Work required: Wherever the word "activity" appears in a line of the records, copy that line.

Material shown:
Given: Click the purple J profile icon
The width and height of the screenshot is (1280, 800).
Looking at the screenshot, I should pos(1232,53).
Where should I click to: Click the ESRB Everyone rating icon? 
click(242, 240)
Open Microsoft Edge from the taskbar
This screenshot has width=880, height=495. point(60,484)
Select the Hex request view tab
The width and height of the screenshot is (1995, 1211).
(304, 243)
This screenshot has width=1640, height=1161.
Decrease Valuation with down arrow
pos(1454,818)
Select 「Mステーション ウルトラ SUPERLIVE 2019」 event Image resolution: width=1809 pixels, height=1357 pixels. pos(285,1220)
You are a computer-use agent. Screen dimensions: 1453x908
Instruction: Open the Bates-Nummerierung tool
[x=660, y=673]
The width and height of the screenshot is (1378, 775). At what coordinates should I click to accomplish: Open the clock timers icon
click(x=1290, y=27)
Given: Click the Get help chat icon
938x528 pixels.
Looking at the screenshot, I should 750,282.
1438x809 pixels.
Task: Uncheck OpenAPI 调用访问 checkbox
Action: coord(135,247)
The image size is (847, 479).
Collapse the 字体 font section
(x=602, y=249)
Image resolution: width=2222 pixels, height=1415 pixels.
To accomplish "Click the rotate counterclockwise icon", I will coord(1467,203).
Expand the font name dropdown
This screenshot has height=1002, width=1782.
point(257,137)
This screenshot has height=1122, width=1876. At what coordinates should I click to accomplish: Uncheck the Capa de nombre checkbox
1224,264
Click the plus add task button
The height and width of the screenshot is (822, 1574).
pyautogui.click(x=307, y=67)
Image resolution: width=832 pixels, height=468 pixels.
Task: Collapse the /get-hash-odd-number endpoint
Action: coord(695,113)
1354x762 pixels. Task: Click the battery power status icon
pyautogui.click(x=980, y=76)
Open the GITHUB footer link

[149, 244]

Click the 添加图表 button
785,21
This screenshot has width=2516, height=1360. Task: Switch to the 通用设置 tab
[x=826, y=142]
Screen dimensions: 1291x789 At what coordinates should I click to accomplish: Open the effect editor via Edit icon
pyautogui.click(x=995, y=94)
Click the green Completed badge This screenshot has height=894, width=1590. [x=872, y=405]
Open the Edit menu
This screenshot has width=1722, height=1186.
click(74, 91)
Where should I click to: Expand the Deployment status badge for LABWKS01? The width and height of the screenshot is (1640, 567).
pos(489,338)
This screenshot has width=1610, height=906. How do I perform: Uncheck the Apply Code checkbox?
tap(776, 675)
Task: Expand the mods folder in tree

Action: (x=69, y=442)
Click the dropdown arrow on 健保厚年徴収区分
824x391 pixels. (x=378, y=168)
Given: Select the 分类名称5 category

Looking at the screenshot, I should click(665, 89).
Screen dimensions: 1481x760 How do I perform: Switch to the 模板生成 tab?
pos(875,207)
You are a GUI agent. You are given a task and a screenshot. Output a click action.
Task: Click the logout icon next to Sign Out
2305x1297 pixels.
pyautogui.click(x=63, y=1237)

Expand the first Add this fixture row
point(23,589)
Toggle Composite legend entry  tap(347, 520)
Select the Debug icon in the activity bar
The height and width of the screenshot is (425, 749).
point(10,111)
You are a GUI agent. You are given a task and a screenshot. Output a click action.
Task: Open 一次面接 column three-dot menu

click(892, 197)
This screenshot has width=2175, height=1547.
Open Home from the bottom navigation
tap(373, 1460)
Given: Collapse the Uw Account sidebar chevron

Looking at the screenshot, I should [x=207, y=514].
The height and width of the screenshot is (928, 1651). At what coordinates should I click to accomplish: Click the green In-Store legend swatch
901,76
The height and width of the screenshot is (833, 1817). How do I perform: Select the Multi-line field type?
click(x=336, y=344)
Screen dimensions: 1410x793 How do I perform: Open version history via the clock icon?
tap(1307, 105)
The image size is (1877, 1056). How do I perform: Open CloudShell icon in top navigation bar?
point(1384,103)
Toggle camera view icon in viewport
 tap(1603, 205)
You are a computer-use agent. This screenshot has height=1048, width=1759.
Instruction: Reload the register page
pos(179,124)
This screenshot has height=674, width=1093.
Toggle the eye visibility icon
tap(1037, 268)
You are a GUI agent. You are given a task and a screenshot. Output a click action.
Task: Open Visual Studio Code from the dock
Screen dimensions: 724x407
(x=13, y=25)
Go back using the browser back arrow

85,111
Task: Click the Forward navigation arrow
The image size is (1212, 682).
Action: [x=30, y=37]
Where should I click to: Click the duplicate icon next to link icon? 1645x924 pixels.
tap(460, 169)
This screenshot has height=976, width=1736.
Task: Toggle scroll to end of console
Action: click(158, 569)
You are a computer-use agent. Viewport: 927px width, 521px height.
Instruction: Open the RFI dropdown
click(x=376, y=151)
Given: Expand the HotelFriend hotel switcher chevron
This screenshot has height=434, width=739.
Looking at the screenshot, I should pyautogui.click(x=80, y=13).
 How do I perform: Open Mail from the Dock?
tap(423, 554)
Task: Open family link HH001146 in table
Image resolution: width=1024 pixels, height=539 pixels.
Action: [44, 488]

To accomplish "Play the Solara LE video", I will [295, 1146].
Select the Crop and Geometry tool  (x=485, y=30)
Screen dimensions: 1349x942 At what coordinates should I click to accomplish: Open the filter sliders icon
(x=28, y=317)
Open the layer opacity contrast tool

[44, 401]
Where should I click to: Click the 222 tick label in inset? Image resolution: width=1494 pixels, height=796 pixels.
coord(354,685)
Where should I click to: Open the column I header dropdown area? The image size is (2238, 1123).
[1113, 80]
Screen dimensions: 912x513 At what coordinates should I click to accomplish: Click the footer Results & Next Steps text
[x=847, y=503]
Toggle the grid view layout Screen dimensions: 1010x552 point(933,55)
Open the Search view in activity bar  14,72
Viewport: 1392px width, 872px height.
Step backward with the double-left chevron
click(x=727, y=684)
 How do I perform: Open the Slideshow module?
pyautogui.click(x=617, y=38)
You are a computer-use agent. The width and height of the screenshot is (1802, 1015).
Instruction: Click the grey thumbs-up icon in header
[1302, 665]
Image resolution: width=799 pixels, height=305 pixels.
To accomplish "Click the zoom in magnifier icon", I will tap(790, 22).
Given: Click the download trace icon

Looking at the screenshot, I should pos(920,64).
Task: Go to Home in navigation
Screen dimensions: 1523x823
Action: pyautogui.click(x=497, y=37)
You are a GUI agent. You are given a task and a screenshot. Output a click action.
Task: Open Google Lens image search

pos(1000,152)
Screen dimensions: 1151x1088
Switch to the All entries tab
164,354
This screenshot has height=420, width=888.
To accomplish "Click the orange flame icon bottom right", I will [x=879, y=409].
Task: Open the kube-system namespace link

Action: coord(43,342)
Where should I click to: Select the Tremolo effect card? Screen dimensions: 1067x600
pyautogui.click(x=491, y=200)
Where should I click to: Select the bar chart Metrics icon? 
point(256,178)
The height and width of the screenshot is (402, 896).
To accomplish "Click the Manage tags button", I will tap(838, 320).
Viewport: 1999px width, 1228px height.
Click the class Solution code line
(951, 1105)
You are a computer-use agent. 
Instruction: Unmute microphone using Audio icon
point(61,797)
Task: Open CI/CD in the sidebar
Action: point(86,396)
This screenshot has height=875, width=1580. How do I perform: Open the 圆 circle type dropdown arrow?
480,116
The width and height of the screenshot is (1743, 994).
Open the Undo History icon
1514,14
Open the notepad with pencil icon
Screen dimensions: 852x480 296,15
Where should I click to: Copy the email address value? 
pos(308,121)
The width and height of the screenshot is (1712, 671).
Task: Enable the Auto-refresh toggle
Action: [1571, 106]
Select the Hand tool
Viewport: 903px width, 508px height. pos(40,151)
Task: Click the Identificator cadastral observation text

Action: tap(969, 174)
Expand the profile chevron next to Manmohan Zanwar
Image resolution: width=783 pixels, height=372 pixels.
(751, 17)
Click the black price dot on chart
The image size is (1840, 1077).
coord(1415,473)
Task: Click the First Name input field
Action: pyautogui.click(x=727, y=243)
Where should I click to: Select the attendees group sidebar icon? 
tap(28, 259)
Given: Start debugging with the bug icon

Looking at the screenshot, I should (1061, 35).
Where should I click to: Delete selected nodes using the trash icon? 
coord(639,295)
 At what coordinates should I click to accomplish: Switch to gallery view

Solution to this problem:
Select the Debug icon in the activity bar
Open the Search view in activity bar  14,72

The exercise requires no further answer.